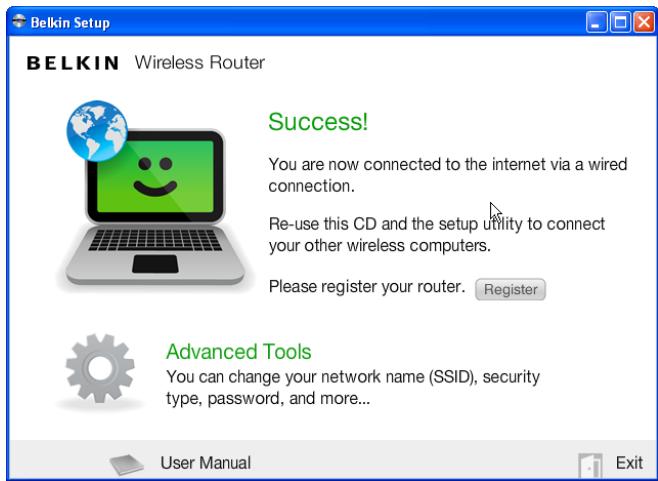Maximize the Belkin Setup window
Image resolution: width=658 pixels, height=481 pixels.
pos(621,22)
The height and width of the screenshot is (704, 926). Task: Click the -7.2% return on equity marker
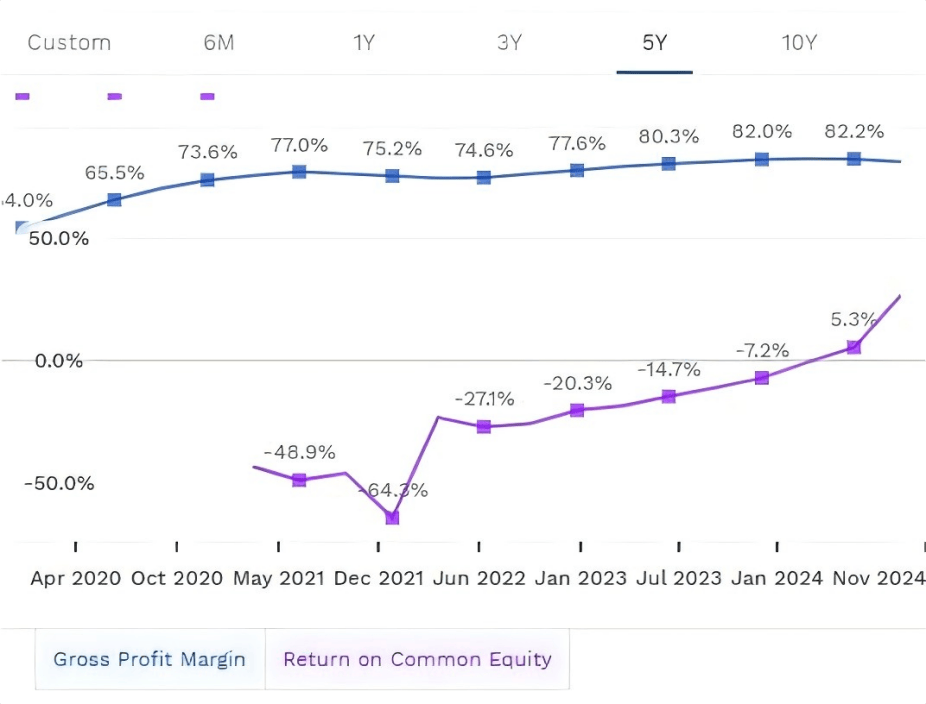pyautogui.click(x=762, y=377)
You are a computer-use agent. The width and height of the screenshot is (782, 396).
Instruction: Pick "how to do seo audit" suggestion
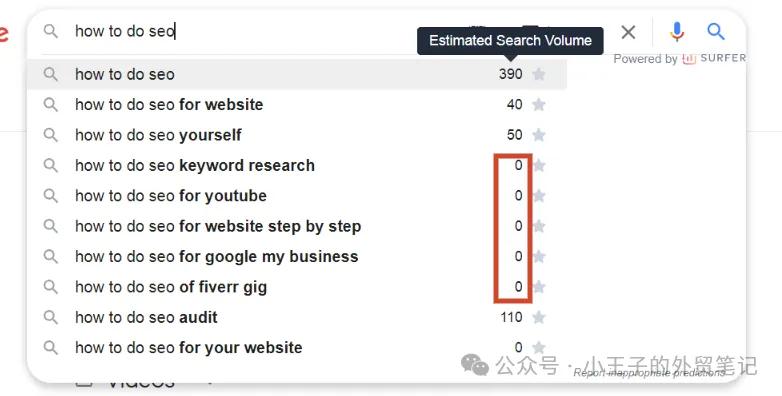[x=296, y=317]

◇ ◇ ◇

- [EXERCISE OBJECTIVE] Output, exactly and only: the line containing "The height and", the last line of the listing above, and every line in between. Leave the pictures out.

- [ANSWER SPACE]
The height and width of the screenshot is (704, 926). Task: Click the -7.2% return on equity marker
pyautogui.click(x=762, y=377)
You are a computer-use agent. The width and height of the screenshot is (782, 396).
Instruction: Pick "how to do seo audit" suggestion
[x=296, y=317]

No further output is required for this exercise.